生娘の開発などに関心はなかったはずなのだが、ノアにこうされると、どうにも満たされた気分になって、いけなかった。
内心で笑って、秘部に与える刺激を強める。ぐりぐりと過敏なそこを容赦なく責め苛むと、彼女の痩身はびくびくと震えた。
「ひぁッ、ぁああ! まってヴィクトールさん、急に……っ」
「足りないと言ったのは、お前だろう」
「で、でもっ――っあ、アあぁっ! だめっ、だめです……ッ!」
急激に自身を襲った愉悦に、少女は肩をすくめて耐える。しかし、もとより気持ちのよいことに弱い肉体が、長く快感に耐えられるはずもなかった。
じきに、ノアは呼吸を乱しながら喉を反らし、そのまま全身を痙攣させて、法悦の頂に達する。
「ふぁ、アッ、ぁああアアあッ!」
理性の溶けた甘い声は、いつだってヴィクトールの耳を楽しませた。
彼女の繊細な指先が、流し台に縋る。絶頂によって、華奢な腰は壊れんばかりに跳ねた。
ノアが果てるたびに、壊れてしまいそうだ――と、ひそかにヴィクトールは思っている。壊れて、どうにかなってしまうのではないかと。

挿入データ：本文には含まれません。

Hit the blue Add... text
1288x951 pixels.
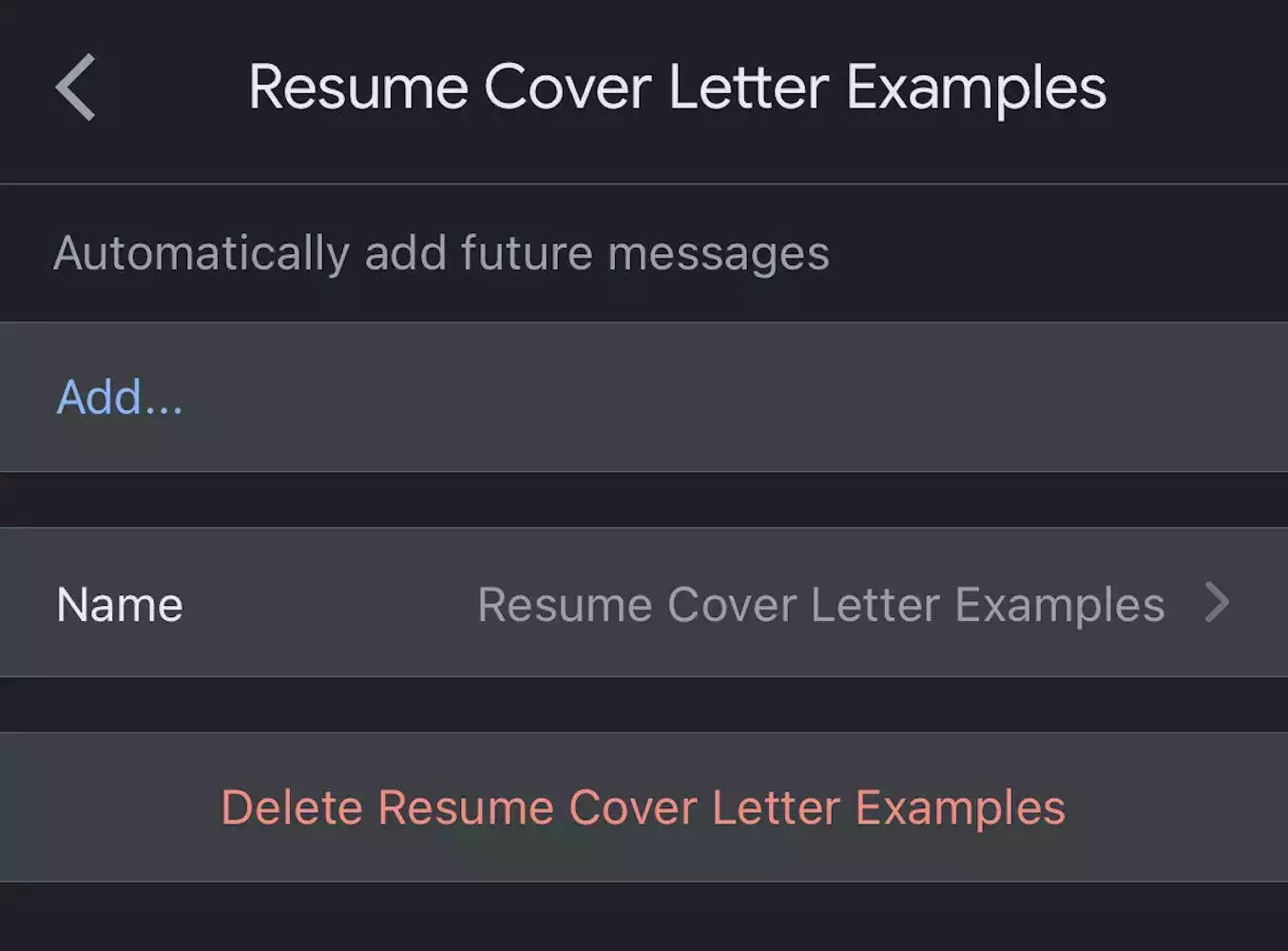(x=120, y=398)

だが、不思議なことに、そんな危うさに惹かれてしまうのも事実であった。
危うい彼女を見ていると、いつも相反する感情がヴィクトールの中で拮抗する。
守ってやりたい気持ちと――いっそ壊してやりたくなる気持ち。
このふたつがヴィクトールの中で拮抗し、そうして、ない交ぜになって心の奥底に沈んでいく。